**Given records**.
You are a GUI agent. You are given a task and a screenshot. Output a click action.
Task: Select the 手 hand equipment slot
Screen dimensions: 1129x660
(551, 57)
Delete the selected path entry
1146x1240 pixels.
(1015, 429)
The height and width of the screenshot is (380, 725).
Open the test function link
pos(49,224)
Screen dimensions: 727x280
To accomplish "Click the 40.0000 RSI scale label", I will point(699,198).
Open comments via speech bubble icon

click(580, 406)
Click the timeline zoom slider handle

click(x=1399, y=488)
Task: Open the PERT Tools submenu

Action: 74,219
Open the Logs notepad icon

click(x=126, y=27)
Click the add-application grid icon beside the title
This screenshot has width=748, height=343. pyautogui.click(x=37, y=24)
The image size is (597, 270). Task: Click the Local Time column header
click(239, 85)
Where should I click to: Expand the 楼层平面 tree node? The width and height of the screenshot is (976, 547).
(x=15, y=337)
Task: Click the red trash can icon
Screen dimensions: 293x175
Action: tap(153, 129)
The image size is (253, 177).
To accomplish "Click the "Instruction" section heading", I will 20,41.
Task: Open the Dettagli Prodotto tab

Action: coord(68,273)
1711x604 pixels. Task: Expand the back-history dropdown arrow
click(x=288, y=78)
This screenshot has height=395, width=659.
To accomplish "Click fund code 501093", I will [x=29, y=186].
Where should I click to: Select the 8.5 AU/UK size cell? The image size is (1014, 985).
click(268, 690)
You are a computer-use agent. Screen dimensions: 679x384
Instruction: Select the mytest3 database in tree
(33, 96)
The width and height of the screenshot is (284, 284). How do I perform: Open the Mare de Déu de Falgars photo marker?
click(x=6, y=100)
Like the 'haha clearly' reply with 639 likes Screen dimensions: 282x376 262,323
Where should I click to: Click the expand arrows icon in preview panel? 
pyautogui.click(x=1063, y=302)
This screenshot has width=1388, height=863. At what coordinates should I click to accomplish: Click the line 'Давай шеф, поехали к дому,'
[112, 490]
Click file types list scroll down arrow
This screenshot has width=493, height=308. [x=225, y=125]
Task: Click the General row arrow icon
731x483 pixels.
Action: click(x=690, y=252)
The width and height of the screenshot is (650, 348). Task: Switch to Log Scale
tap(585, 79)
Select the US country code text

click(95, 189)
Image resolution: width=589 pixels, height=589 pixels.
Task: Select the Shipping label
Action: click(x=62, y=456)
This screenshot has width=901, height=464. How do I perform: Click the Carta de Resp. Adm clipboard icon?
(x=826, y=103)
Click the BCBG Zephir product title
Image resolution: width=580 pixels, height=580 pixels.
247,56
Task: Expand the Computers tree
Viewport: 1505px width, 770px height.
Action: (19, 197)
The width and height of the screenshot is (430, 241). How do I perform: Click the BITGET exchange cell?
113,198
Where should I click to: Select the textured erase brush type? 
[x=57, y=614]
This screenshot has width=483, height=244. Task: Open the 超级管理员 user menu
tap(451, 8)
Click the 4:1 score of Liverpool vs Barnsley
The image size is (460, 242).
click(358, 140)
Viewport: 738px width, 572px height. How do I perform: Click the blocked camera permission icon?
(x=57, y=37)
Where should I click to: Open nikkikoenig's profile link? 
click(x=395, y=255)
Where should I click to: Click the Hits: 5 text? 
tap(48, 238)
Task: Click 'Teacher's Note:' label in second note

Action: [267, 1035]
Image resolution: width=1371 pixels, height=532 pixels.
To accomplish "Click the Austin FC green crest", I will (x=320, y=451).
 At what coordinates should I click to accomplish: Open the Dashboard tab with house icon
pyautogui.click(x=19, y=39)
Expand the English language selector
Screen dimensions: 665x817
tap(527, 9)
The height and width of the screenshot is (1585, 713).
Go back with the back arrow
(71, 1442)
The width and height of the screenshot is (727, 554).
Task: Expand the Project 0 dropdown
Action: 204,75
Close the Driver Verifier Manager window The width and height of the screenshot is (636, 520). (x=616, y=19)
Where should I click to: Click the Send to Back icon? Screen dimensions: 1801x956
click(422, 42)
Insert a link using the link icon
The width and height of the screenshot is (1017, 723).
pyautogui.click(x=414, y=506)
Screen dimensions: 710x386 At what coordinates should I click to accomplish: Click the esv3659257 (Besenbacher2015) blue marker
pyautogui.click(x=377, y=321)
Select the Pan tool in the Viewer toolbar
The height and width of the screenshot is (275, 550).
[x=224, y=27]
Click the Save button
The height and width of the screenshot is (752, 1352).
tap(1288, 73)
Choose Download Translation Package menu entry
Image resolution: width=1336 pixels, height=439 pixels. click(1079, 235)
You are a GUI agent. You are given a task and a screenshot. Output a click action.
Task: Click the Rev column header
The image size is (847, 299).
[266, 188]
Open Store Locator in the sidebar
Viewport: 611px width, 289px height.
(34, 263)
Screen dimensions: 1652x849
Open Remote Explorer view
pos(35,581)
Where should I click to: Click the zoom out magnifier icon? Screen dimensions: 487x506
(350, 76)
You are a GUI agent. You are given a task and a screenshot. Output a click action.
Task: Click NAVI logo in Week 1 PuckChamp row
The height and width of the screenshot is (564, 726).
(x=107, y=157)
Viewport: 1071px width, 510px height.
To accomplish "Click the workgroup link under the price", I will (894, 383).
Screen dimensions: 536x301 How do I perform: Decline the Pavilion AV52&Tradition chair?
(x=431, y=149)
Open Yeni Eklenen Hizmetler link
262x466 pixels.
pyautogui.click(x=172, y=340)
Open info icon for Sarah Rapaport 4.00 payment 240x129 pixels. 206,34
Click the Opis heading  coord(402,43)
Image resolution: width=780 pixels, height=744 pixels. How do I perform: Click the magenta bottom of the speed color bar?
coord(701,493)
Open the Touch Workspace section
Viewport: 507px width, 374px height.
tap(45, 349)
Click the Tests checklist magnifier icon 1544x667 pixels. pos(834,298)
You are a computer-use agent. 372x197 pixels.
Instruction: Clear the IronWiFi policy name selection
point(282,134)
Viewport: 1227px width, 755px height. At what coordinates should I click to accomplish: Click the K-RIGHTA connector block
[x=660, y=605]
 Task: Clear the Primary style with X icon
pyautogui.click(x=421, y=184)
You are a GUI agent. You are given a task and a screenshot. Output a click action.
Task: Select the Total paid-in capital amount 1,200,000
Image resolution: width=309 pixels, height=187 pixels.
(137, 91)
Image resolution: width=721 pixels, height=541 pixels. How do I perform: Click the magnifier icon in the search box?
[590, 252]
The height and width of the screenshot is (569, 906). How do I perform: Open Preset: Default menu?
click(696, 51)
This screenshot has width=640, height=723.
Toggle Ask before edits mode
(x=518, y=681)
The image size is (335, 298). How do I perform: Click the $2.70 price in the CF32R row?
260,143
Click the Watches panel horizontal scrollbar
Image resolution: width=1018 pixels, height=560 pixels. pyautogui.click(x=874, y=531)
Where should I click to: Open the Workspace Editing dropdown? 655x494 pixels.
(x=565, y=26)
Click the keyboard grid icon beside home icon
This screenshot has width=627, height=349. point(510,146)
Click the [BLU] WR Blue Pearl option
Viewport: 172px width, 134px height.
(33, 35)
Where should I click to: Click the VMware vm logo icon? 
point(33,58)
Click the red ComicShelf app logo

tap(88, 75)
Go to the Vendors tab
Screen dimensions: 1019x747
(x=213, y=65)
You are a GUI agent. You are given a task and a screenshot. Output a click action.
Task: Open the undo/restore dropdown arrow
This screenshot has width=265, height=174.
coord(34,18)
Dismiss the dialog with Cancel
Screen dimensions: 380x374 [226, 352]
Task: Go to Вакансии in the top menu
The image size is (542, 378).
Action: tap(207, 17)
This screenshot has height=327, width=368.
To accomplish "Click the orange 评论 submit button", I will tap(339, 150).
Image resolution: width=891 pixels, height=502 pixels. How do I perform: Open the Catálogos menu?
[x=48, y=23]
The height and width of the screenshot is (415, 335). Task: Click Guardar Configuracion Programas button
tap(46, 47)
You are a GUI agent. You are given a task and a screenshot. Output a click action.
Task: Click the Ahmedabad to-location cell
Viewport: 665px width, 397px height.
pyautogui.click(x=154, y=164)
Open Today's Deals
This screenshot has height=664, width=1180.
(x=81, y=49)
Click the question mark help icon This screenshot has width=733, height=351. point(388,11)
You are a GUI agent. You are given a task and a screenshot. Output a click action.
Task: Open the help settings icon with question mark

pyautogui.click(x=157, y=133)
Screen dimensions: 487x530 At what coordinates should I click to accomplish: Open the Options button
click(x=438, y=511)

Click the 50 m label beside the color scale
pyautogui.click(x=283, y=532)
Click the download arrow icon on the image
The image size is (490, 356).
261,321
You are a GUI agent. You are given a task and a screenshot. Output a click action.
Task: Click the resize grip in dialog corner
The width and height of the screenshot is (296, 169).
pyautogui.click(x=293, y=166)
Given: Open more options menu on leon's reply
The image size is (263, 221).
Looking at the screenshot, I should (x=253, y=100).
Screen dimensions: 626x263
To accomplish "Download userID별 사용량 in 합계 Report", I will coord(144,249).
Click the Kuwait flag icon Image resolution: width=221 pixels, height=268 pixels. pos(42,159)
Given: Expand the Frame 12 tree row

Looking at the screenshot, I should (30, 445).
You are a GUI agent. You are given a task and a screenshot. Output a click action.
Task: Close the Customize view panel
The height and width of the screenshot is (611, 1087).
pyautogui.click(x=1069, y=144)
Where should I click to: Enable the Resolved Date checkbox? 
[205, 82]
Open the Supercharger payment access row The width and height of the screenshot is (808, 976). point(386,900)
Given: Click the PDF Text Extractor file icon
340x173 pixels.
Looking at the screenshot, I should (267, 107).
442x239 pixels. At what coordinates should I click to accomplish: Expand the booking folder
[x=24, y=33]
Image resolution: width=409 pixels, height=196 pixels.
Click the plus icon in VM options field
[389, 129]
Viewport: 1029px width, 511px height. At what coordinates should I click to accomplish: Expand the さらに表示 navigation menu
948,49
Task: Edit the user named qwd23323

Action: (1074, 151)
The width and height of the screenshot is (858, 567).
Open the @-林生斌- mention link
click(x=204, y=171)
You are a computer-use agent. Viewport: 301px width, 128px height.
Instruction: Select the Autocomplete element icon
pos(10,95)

**Required action**. Note each line of the entries that has "section" in it, and copy those lines.

**Your response**.
To accomplish "Click the "Instruction" section heading", I will 20,41.
Open the Touch Workspace section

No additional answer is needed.